• Exercise task: Copy the records word for word, beginning at the line that contains "Given: Open Tenant Navigator grid icon" and stopping after the line that contains "(x=34, y=814)".

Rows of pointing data
:::

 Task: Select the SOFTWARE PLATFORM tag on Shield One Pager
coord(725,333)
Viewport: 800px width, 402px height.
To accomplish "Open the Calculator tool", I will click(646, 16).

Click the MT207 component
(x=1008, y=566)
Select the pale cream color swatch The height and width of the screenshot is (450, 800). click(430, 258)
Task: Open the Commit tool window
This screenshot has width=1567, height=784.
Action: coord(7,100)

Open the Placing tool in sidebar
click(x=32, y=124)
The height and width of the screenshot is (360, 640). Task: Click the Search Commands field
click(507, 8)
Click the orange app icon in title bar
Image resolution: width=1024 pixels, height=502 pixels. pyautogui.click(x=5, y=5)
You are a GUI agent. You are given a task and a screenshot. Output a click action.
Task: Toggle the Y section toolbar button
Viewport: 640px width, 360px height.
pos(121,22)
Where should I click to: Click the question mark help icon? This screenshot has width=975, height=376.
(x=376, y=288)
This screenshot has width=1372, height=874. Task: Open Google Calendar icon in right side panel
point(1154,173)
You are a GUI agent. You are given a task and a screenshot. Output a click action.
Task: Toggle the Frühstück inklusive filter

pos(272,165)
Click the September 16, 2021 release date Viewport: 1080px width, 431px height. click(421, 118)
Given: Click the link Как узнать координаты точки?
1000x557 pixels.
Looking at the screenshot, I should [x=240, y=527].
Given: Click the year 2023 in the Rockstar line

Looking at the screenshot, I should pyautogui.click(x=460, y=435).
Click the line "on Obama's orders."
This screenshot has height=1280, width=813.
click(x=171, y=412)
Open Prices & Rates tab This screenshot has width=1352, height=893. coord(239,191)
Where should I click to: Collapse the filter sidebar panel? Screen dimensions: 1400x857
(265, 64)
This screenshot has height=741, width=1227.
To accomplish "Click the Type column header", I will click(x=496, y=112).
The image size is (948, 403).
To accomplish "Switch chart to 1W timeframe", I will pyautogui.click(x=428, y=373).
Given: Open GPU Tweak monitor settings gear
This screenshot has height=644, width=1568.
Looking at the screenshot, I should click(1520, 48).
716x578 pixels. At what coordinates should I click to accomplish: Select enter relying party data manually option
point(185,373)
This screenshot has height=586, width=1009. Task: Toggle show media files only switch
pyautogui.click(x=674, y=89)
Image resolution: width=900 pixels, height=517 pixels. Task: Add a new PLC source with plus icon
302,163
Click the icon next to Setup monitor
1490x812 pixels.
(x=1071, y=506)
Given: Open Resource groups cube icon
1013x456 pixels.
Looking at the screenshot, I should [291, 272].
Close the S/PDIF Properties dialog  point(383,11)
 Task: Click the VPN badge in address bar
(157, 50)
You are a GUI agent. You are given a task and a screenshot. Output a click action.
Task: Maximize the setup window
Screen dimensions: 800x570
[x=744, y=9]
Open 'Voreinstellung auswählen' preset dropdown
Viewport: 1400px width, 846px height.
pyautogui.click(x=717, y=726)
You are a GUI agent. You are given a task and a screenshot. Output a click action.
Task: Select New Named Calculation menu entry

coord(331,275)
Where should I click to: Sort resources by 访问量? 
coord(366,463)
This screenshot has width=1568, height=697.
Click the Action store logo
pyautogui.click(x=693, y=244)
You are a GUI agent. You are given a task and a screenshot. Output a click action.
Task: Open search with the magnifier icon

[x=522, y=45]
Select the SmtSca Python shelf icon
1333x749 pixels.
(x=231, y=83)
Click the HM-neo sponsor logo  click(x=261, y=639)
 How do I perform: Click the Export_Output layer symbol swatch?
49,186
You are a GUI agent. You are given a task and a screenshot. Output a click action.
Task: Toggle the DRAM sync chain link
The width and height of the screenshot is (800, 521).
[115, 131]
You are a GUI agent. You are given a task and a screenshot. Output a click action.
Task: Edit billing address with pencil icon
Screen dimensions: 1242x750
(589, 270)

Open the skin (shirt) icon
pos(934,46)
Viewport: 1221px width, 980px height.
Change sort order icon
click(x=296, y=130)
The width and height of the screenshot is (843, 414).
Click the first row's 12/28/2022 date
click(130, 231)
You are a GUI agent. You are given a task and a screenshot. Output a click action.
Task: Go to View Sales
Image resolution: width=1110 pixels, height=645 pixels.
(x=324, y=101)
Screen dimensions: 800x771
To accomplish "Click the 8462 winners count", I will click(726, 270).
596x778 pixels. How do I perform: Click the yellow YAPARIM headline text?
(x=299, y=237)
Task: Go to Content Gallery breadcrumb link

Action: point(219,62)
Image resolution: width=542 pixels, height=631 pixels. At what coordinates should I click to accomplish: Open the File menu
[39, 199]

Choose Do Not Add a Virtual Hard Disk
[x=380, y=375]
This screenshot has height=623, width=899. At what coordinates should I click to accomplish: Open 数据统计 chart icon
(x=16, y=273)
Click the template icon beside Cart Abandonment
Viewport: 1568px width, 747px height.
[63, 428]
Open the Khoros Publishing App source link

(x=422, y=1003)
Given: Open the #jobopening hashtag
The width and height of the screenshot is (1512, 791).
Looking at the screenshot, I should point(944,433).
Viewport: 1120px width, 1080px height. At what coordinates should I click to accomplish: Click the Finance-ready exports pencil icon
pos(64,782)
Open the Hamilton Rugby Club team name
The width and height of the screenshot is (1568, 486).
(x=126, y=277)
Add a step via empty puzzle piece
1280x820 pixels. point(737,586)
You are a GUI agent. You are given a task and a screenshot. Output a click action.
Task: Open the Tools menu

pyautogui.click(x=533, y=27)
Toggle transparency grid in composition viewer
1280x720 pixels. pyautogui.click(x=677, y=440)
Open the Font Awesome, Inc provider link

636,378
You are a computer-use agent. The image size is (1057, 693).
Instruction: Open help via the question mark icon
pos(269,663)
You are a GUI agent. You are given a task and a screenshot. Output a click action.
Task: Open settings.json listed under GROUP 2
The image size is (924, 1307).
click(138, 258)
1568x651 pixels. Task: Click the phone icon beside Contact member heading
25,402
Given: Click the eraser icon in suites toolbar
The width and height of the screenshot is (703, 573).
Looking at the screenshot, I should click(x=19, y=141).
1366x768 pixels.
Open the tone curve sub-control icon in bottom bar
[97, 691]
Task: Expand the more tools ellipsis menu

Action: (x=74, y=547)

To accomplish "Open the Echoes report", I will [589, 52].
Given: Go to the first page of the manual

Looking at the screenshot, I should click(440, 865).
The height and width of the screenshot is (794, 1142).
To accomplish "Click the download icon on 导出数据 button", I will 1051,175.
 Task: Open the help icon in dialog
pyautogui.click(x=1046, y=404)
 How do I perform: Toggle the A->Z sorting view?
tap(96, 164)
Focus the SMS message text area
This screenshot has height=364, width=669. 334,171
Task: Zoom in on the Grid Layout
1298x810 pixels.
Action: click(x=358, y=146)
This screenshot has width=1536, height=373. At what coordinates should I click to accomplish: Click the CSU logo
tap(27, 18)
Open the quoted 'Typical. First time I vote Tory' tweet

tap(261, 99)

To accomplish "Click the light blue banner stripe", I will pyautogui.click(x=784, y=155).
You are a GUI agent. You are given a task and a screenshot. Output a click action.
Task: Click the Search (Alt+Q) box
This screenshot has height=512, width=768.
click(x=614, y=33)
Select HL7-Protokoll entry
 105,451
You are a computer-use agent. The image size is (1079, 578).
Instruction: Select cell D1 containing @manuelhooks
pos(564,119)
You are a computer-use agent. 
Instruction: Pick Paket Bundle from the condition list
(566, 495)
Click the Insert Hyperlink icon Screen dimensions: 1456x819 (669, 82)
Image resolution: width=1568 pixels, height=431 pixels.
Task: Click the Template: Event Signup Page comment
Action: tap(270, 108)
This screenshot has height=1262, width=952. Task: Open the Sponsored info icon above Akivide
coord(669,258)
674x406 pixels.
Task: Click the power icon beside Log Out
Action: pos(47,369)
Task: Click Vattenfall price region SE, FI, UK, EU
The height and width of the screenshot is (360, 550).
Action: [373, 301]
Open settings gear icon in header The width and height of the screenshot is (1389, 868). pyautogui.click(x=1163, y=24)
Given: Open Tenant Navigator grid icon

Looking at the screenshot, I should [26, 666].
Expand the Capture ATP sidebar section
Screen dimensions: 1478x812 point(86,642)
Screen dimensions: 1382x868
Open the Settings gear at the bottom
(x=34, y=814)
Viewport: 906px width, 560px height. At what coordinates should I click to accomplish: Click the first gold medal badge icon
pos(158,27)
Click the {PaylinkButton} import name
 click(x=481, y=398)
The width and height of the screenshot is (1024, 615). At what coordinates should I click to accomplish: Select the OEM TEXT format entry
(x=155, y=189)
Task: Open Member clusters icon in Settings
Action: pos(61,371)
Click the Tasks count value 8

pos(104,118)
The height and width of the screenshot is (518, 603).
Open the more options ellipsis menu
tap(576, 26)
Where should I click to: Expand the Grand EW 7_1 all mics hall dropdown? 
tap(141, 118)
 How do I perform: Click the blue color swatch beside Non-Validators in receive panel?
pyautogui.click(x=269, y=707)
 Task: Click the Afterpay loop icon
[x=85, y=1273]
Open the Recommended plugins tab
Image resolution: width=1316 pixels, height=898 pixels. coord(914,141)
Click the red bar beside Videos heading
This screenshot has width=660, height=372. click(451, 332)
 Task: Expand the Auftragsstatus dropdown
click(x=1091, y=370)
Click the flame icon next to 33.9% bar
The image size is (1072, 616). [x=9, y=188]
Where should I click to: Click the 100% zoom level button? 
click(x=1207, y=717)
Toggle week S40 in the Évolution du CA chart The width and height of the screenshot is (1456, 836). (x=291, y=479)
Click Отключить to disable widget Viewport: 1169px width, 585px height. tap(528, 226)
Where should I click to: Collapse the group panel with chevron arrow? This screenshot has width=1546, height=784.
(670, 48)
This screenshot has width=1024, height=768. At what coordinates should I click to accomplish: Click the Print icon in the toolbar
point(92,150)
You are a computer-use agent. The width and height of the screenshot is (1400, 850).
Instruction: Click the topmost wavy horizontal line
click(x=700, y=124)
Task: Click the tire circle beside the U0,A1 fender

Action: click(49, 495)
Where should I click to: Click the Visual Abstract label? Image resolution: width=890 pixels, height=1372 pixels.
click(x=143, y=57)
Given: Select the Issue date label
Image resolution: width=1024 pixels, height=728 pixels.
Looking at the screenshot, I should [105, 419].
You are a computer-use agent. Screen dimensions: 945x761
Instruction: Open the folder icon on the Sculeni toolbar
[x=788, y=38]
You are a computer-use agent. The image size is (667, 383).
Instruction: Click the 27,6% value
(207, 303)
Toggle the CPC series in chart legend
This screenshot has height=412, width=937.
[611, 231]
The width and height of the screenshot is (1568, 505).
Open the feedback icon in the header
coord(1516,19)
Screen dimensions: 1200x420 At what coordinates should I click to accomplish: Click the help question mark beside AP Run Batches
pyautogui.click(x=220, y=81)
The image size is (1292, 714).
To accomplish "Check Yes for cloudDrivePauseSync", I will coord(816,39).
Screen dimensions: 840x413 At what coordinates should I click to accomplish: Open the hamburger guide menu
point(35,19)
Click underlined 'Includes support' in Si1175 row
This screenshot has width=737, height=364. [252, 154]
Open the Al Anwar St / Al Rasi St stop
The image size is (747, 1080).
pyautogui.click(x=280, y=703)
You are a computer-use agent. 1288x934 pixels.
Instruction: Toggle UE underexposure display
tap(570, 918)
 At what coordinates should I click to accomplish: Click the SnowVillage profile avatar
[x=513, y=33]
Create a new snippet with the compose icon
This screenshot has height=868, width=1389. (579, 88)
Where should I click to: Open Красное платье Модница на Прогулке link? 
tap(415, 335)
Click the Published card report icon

:::

• Solved problem:
Given: Open Tenant Navigator grid icon

Looking at the screenshot, I should [26, 666].
Expand the Capture ATP sidebar section
Screen dimensions: 1478x812 point(86,642)
Screen dimensions: 1382x868
Open the Settings gear at the bottom
(x=34, y=814)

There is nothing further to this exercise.